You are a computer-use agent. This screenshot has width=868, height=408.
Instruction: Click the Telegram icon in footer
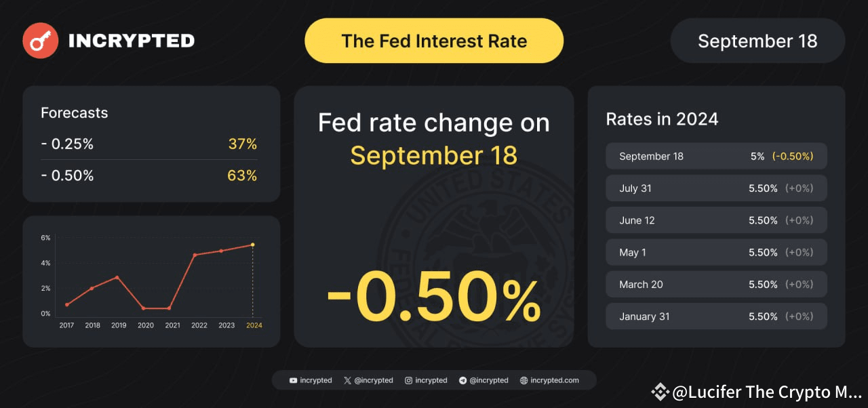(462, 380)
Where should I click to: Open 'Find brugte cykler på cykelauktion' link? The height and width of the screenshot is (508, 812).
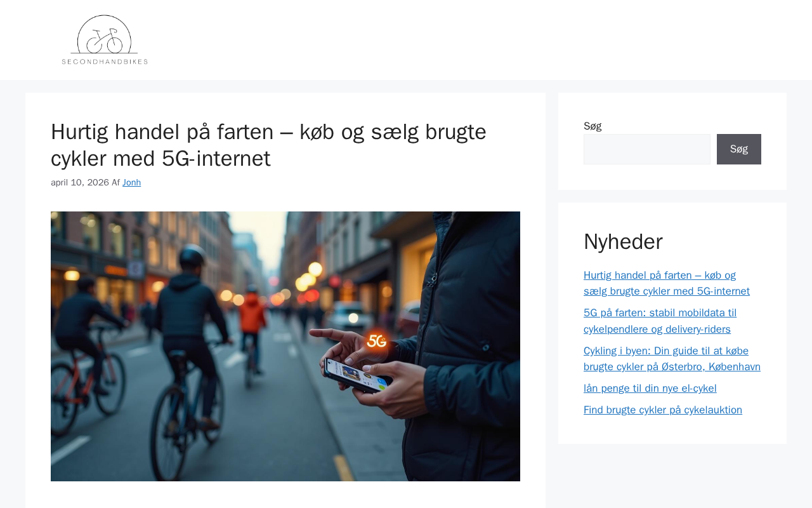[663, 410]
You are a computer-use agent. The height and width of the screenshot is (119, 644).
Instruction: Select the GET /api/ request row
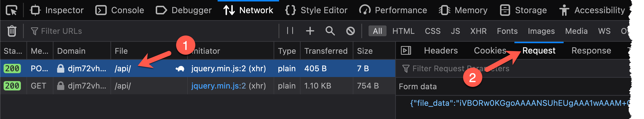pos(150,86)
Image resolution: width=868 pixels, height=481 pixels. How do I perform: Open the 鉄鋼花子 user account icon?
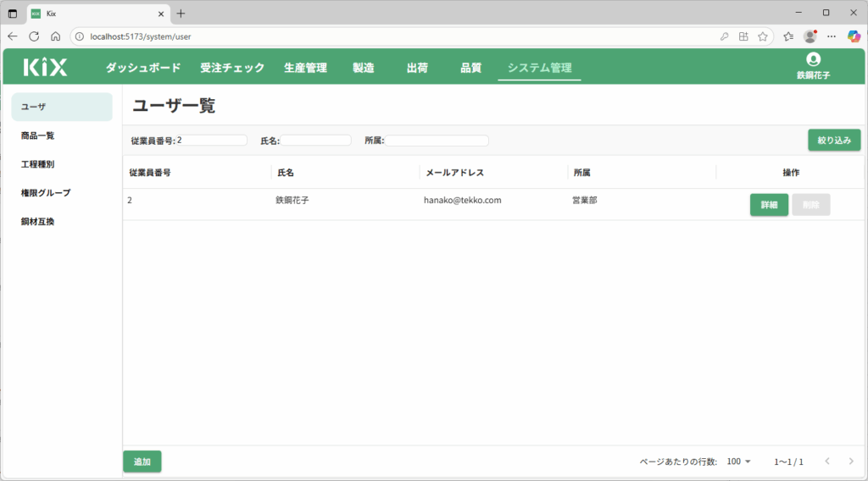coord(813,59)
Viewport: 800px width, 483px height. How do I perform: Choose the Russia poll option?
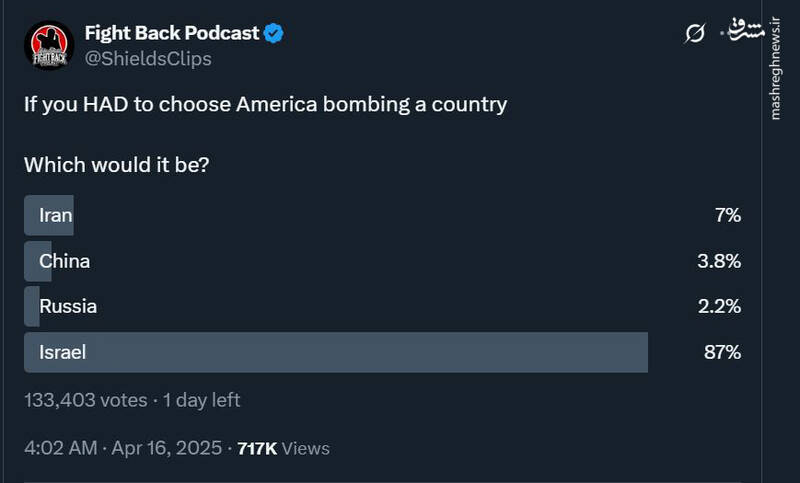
+++
> _ACTION ITEM_: Reproduce, exactly and with no pictures, the lines from the line containing "You are a computer-use agent. The" through the closing line of the data above, keeping both ends.

> _COMPLETED TASK_:
You are a computer-use agent. The height and width of the screenshot is (119, 644).
Instruction: Select the GET /api/ request row
pos(150,86)
Image resolution: width=868 pixels, height=481 pixels. How do I perform: Open the 鉄鋼花子 user account icon?
coord(813,59)
Viewport: 800px width, 483px height. How do I perform: Choose the Russia poll option?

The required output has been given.